Another way to approach the subject (and let’s be honest, the subject of reparations cannot be avoided if we have any hope of realizing full racial equity) is to frame the discussion around what it is going to take repair the damage.
That’s a different conversation, and one that will likely require serious discussions — not just about fair and equal access to wealth, but the redistribution of wealth. As we begin to honestly name the damage created by centuries of legalized discrimination, it won’t be enough to say we will rewrite the rules and stop advantaging white people. It isn’t enough to say, “from this point forward we will have equal access to jobs, homes, education, power, wealth, etc.”
Malcolm X wrote: "If you stick a knife nine inches into my back and pull it out three inches, that is not progress. Even if you pull it all the way out, that is not progress. Progress is healing the wound, and America hasn't even begun to pull out the knife.”
Creating a new level playing field would be the equivalent of pulling out the knife.
That does not heal the wound. That does not repair the damage.
Damage includes a black male prison population that is fast moving toward one in every three of them having been convicted of a felony — and that felony conviction both stripping them of a right to vote in most states, and compromising their lifetime earning potential in every state.
Damage includes decades now of real estate agents either refusing access to non-white families, or charging them higher fees while forcing them to pay subprime mortgages when they qualify for prime mortgages (and lest you think that was only something white people did before the civil rights movement, you should know that both Bank of America and Wells Fargo were recently sued for this very thing).
Damage includes first nations peoples herded onto reservations, deprived of language, culture, spirituality, and land while entire tribes were wiped from the face of the Earth.
Damage includes income inequity of close to $27,000 a year for white households over black households and a wealth imbalance of nearly 10 to 1.
Damage includes centuries of enslavement, rape, Jim Crow, lynching, separate but equal, forced incarceration, and segregation all leaving the black population in America so far behind the earning potential and wealth capacity of a white population that benefited from every one of those legally permissible arrangements.
Recently, the United Church of Christ wrote and circulated a curriculum on white privilege. It was designed to engage a largely white audience in conversation that prompted them to have higher levels of awareness of the manifestations and impact of their privilege.
This is a different discussion than one about racism. Even the best-intentioned, good-hearted white people in America who have no racist tendencies left to speak of are beneficiaries of white skin privilege. Very few, though, are aware of that.
This curriculum promised to engage those white audiences in substantive, meaningful, safe, and bold conversations about privilege. Ignorance of how privilege is made manifest and what it causes in terms of unfair access to and distribution of wealth is no longer an excuse.

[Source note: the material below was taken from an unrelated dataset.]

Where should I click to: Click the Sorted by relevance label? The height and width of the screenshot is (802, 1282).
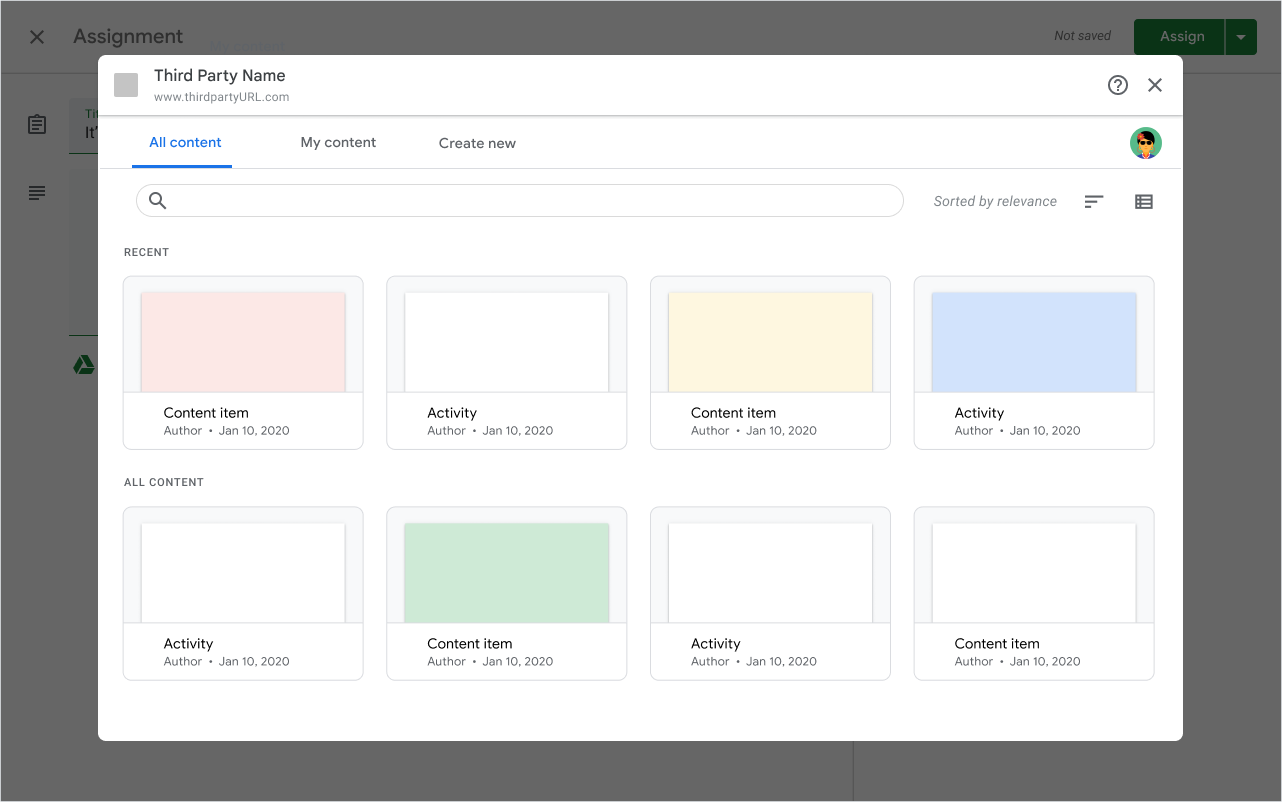click(x=995, y=201)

This curriculum did not promise to solve the problem of race inequity. White people cannot and will not solve this. You cannot ask the one who thrust in the knife to tell the one whom they stabbed when the wound has healed.
At best, white awareness leads to white accompaniment, an alliance that commits to awareness, sacrifice, and justice as envisioned by those most damaged by white oppression through the time of the colonizing empires. The hope here is that white people who are hyper-aware of privilege will remove themselves as the last and most pernicious impediment to race equity.
Damage is real. It is pernicious. It is present today — not merely a remnant of past atrocities.
It is time to repair the damage. The election of President Donald Trump stands as white America’s last gasp at control — and a clear reminder that the work of justice is far from finished. I pray his election helps galvanize a movement in support race equity that not only removes the knife but heals the wound.